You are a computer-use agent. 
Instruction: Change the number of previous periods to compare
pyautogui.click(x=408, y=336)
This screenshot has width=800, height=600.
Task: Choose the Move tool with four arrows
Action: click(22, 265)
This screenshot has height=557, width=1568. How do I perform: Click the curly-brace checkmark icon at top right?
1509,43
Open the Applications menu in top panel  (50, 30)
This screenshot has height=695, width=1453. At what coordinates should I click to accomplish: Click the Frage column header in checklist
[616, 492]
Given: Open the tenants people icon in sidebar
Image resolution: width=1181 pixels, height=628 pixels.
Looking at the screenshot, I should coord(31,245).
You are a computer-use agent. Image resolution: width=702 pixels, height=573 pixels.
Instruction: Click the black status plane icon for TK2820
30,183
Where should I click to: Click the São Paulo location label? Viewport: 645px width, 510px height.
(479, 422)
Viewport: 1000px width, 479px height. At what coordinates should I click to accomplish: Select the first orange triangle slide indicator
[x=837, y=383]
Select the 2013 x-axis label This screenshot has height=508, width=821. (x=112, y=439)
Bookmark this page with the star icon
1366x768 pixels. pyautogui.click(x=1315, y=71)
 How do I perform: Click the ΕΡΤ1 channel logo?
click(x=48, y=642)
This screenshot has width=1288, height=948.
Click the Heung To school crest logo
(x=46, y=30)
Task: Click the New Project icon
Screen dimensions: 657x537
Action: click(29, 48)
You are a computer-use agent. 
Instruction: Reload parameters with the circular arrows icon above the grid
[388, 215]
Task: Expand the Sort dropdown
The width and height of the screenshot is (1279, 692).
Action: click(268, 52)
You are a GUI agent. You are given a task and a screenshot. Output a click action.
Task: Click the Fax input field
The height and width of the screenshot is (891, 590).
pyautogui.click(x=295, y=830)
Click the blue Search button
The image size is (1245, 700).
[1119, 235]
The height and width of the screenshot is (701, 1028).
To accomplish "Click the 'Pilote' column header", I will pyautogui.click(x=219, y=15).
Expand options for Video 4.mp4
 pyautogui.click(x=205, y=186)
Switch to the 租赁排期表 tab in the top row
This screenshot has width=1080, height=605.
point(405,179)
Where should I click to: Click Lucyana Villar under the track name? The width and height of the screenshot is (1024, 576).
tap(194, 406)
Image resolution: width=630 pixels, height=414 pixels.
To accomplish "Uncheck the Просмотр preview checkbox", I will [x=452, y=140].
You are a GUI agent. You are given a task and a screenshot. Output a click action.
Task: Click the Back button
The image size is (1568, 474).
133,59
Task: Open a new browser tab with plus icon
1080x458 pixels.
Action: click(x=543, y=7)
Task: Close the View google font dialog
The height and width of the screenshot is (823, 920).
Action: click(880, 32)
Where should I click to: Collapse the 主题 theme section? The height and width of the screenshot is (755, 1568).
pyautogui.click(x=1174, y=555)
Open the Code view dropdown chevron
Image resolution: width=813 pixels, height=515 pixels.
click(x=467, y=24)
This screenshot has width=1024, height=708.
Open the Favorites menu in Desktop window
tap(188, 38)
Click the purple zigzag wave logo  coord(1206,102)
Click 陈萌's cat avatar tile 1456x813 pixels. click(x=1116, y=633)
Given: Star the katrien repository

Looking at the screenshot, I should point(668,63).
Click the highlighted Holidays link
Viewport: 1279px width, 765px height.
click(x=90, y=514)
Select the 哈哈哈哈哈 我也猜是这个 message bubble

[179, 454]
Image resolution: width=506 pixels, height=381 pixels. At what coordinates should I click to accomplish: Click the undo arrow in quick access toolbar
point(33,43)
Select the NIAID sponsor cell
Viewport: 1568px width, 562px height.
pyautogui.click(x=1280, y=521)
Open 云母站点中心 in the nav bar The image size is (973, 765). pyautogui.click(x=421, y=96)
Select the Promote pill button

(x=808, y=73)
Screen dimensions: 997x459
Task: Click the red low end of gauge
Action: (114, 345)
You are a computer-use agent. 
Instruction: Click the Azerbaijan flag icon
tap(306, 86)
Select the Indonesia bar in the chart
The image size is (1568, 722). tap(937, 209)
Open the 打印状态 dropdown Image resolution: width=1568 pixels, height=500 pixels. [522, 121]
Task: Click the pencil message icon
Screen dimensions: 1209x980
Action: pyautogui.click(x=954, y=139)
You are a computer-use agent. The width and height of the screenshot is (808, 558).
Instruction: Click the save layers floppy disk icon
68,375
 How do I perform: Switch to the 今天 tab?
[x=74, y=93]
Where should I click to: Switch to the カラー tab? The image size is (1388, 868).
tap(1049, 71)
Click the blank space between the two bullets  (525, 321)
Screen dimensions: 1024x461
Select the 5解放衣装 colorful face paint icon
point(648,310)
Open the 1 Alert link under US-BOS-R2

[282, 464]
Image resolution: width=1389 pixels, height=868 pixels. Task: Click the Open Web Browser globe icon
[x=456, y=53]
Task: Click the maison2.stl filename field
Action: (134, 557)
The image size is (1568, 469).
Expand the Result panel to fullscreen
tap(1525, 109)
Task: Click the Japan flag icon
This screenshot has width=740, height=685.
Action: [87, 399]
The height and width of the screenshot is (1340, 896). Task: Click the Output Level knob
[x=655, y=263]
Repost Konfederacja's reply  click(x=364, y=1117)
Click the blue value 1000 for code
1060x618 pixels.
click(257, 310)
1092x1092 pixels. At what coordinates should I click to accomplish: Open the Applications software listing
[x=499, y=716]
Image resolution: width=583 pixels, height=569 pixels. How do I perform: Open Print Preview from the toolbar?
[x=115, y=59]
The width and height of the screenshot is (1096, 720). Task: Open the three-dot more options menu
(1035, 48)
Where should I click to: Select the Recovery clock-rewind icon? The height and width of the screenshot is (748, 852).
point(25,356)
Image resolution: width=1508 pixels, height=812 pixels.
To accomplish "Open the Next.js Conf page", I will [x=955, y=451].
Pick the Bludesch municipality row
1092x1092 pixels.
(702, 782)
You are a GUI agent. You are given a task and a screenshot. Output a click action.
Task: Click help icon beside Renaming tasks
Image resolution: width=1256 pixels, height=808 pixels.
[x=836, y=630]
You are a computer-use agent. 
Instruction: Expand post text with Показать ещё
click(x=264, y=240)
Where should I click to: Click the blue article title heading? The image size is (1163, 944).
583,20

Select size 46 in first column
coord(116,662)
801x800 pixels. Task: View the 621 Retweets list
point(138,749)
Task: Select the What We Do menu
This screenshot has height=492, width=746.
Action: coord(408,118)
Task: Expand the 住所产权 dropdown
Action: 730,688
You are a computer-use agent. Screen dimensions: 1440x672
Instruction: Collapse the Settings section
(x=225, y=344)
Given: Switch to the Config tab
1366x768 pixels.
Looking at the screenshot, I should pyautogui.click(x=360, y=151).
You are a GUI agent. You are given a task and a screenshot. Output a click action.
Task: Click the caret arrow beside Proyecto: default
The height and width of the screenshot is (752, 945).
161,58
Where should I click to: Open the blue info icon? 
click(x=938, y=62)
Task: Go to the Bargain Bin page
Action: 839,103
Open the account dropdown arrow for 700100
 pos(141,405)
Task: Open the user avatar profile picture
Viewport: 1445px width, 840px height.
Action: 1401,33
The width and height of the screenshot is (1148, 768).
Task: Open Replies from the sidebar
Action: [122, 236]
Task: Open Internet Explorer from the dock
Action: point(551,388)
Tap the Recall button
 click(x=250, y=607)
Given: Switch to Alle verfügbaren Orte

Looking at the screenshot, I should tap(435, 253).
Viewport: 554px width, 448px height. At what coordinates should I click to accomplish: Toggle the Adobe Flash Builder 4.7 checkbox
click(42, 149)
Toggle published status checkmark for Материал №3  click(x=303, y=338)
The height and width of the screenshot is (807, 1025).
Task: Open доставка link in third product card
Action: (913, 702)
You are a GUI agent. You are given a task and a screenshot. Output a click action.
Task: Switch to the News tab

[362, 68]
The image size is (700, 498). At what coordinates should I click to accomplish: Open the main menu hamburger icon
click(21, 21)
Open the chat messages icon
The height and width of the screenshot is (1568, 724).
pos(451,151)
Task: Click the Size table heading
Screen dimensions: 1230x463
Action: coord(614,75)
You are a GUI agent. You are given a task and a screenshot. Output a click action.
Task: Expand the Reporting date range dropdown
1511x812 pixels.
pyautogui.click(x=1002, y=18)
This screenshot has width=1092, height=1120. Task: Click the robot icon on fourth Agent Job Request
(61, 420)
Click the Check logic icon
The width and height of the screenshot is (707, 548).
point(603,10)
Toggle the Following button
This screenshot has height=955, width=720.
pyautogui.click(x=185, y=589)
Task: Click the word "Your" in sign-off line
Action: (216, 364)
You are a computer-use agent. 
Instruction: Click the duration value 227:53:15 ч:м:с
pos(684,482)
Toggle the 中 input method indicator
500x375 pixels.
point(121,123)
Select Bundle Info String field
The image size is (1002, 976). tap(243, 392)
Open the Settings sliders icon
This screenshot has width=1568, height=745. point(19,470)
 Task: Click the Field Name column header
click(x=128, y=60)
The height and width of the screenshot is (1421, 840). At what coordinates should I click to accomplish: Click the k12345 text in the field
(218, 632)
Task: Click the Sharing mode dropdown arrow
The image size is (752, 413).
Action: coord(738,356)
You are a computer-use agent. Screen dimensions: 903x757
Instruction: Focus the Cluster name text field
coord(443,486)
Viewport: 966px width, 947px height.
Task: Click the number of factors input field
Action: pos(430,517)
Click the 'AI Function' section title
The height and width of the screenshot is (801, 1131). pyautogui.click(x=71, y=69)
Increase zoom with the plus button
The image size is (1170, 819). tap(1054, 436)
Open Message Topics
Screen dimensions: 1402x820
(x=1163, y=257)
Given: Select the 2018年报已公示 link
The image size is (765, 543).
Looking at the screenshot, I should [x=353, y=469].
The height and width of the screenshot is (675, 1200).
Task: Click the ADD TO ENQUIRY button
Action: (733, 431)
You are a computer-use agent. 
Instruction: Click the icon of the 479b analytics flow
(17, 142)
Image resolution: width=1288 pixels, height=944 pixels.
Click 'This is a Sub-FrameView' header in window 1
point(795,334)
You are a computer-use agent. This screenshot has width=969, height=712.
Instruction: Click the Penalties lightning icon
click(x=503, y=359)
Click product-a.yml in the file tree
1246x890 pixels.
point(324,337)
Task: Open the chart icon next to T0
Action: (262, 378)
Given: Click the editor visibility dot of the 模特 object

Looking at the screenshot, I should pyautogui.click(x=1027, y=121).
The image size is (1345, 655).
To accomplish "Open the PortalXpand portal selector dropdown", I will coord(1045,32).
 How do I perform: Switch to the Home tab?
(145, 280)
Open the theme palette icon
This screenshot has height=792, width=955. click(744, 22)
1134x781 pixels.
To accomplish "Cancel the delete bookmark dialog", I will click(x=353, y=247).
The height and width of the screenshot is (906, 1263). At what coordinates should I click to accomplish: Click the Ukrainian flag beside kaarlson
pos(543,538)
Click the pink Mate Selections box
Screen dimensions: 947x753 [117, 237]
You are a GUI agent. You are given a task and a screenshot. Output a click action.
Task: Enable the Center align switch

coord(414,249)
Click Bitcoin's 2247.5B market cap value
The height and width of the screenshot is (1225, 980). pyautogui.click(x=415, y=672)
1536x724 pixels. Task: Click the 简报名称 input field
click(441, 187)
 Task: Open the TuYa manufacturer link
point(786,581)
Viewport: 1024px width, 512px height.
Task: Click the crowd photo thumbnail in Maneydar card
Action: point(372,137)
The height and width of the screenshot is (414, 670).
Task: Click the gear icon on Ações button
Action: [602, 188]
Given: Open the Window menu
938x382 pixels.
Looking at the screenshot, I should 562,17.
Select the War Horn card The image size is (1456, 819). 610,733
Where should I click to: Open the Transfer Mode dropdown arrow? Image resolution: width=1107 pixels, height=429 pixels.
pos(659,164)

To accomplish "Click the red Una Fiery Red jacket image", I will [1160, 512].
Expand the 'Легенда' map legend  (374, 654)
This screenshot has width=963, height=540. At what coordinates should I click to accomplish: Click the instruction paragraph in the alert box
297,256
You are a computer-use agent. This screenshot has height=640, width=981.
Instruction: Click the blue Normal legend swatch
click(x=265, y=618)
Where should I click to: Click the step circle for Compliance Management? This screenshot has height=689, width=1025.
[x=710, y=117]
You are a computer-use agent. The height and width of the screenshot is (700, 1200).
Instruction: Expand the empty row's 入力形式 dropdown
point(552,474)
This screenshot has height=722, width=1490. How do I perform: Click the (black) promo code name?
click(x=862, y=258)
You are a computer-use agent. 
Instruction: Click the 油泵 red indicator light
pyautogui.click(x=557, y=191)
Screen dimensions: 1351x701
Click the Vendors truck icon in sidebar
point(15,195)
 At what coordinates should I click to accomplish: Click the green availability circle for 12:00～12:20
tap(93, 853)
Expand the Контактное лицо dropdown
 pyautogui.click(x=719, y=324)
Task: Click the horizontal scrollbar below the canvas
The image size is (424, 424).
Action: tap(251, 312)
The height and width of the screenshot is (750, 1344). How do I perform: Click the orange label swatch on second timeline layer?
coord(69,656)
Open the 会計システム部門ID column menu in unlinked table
◆ ◆ ◆
• What you have to do
Copy task for the entries above: every line with the string "table".

• Task answer
Task: Click the Size table heading
Open the 会計システム部門ID column menu in unlinked table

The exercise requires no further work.